About Circuit Simulator
Drag a battery onto the canvas, wire up a couple of AND gates, connect an LED, and watch it light up the moment your logic is correct. Circuit Simulator lets you build working digital circuits entirely in the browser — no soldering iron, no loose components rolling off the desk. You get the core building blocks: AND, OR, NOT, NAND, NOR, XOR gates, flip-flops, clocks, and output LEDs, all connected by clicking and dragging wires between pins.
It's a practical sandbox for anyone studying electronics or computer architecture. Sketch out a half-adder to see how binary addition actually works, or chain flip-flops into a simple register and trace the state changes in real time. The feedback is immediate — break a connection and the output goes dark instantly, which makes debugging feel intuitive rather than frustrating. If you enjoy hands-on tools like this, the broader education catalog has more interactive science and math apps worth exploring.

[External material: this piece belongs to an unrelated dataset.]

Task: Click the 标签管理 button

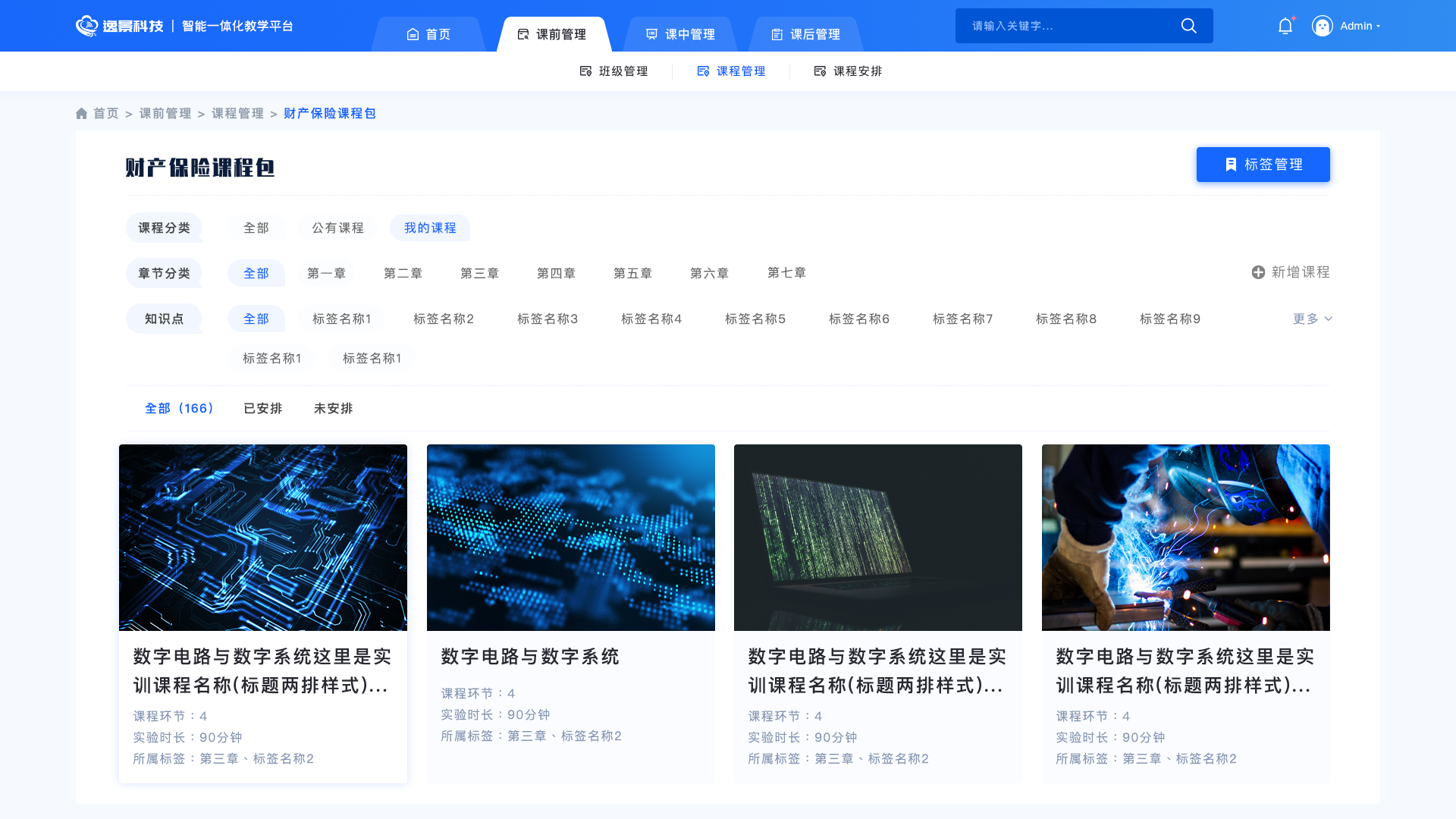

Everything runs with mouse or trackpad; a larger screen gives you noticeably more canvas room when circuits start to grow.
How to use
This is an educational tool for building and testing digital circuits. • Drag components from the toolbox onto the workspace to build circuits • Click and drag to connect components with wires - connections snap to input/output pins • Right-click components to delete them or change their properties • Click switches and inputs to toggle them on/off and test your circuit behavior • Watch LEDs and outputs light up to see how signals flow through your circuit • Use "get data" button to export your circuit design as text code • Copy circuit data and use "set data" button to load saved designs • Paste example circuits from tutorials into the text area and click "set data" to load them • Goal: Learn digital logic by experimenting with gates, switches, and components • Try building basic circuits like AND/OR gates, flip-flops, or counters • Test different input combinations to understand how each component responds The simulation runs in real-time, so changes are immediately visible.